Confieso que todos los días, de lunes a viernes, tengo la imperiosa necesidad de producir una cantidad concreta de cafés, en diferentes versiones eso sí: con leche, cortados, cortos de agua o descafeinados. Y aunque pueda parecer síntoma de una educación deficiente, en ocasiones escucho voces. Tan altas y tan cercanas que aunque intento que me sigan resultando ajenas el volumen supera en exceso la confidencialidad que ha de mantenerse entre dos personas. Sin pretender realizar un estudio sociológico (superaría las posibilidades de una mesera), no deja de sorprenderme cómo los estereotipos son artificios sociales que habitan en una intelequia muy distante de lo cotidiano, porque puedo asegurar que he sido testigo de cómo dos hombres conversaban con profundidad inusitada sobre los miedos, temores y frustraciones de sus relaciones sentimentales. Sin embargo, les falta aún la valentía para ayudar en el proceso de deconstrucción de la idea de que ello es ejercicio casi exclusivo de las mujeres. Puede que un Ocho de Marzo en pequeñas dosis, cual medicina paliativa, ayude de alguna manera a que unos y otras veamos que en esencia no diferimos tanto y que la virtud o el defecto del cotilleo es practicado en igualdad de condiciones, pero en un mundo desigual. Por eso se interpreta de manera prejuiciada para unas y de forma incrédula para los otros.
La sociedad suele ir en algunos casos por delante de las referencias establecidas como válidas para la generalidad y a pesar de que cada vez existen más hombres que realizan las tareas del hogar y que incluso dejan sus empleos para convertirse en el alma del hogar familiar, la religión publicitaria se empeña en mostrarnos a un sucedáneo femenino como el ejemplar válido para decidir qué detergente cumple mejor y de manera más económica sus funciones o qué electrodoméstico se ajusta mejor a las pretensiones domésticas, y en las pocas ocasiones en que se permite que unos osados varones puedan opinar al respecto se les representa como individuos atrapados en un acto tragicómico que evidencia su torpeza en dicha materia.

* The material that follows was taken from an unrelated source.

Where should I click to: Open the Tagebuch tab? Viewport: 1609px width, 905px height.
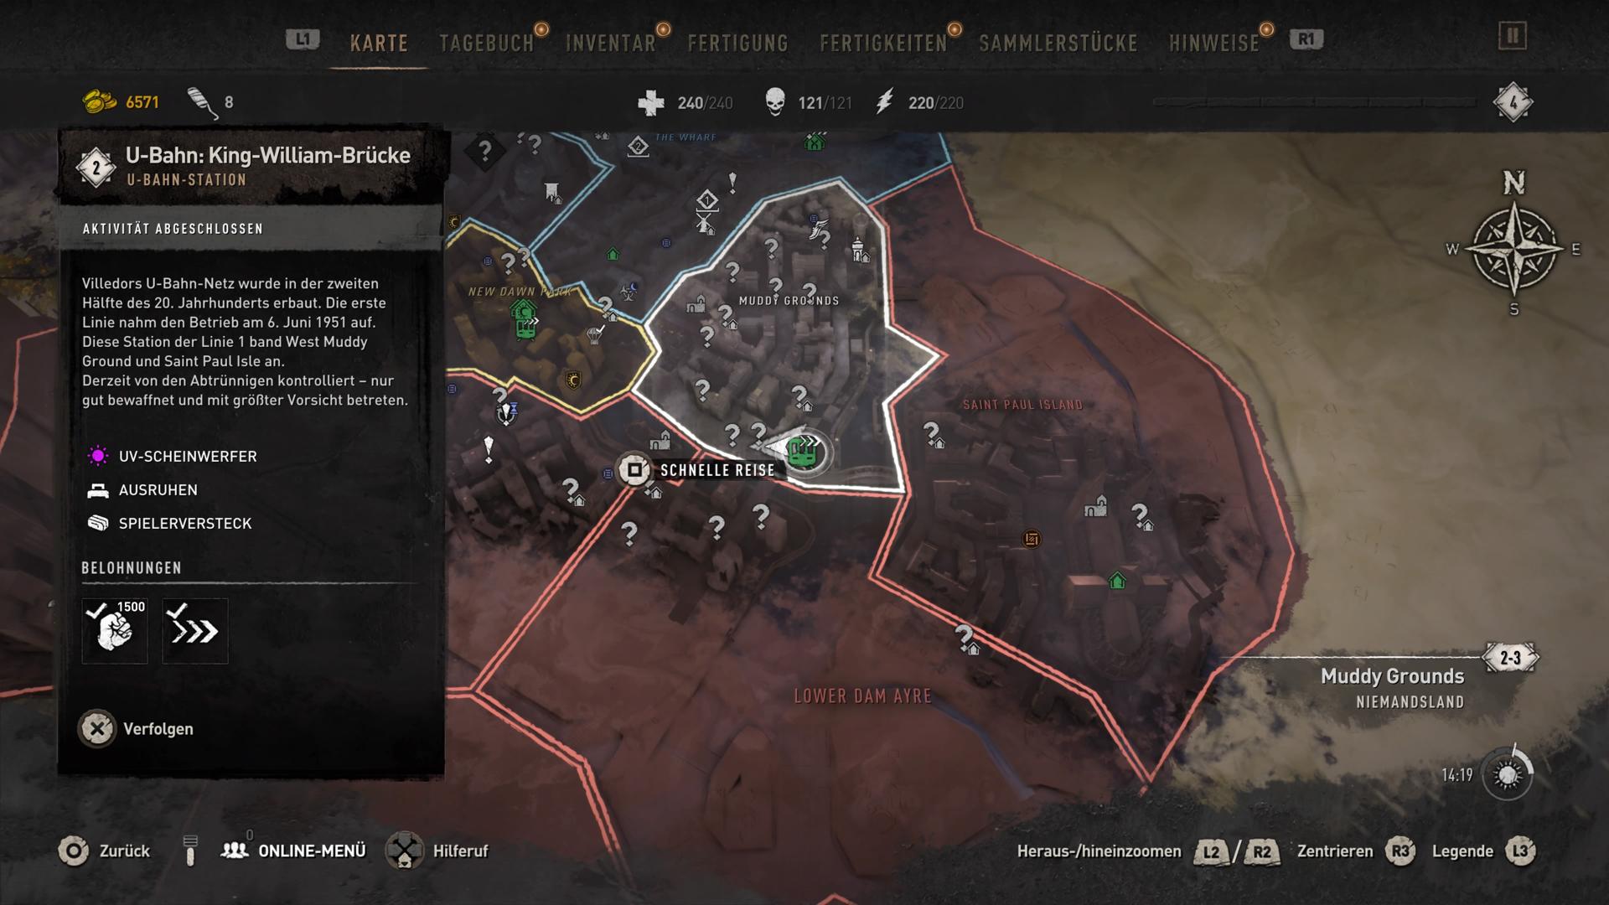[487, 44]
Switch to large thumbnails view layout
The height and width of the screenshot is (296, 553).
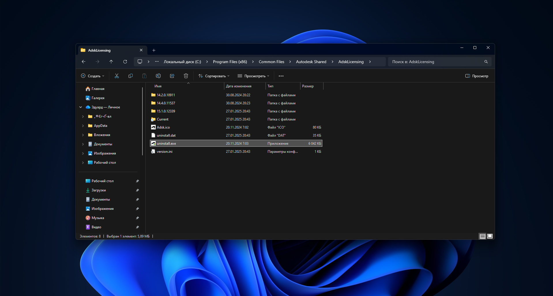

Ya está bien. No quiero creer que ellos no sientan una terrible vergüenza y humillación cuando observan reiteradamente tales conductas en actores que intentan representar a todo un colectivo. Ese secuestro gratuito de la dignidad personal se vería mermado probablemente con una crítica seria y rigurosa desde los propios protagonistas. Para estos casos también una dosis de medicina feminista.
Entiendo que el inmovilismo tiene un cierto atractivo, nos atrapa en un sistema imperturbable dotado de red de seguridad para las caídas más severas. Sin embargo, mutila una de las cualidades más hermosas de la condición humana, como es su posibilidad dialéctica, esa casi innata sensación de que aún queda mucho por descubrir para un bien hacer, un camino que recoja de las orillas a quienes habitan en la prisión del prejuicio, el síntoma inequívoco de que aún queda labor para el ejercicio de la libertad.
Y como mal relata el mito, la esperanza no fue atrapada por la curiosidad de una mujer, sino preservada a buen recaudo en representación de la génesis antigua, porque la esperanza es una diosa que sólo nace y pervive en la conciencia de quien la ejercita.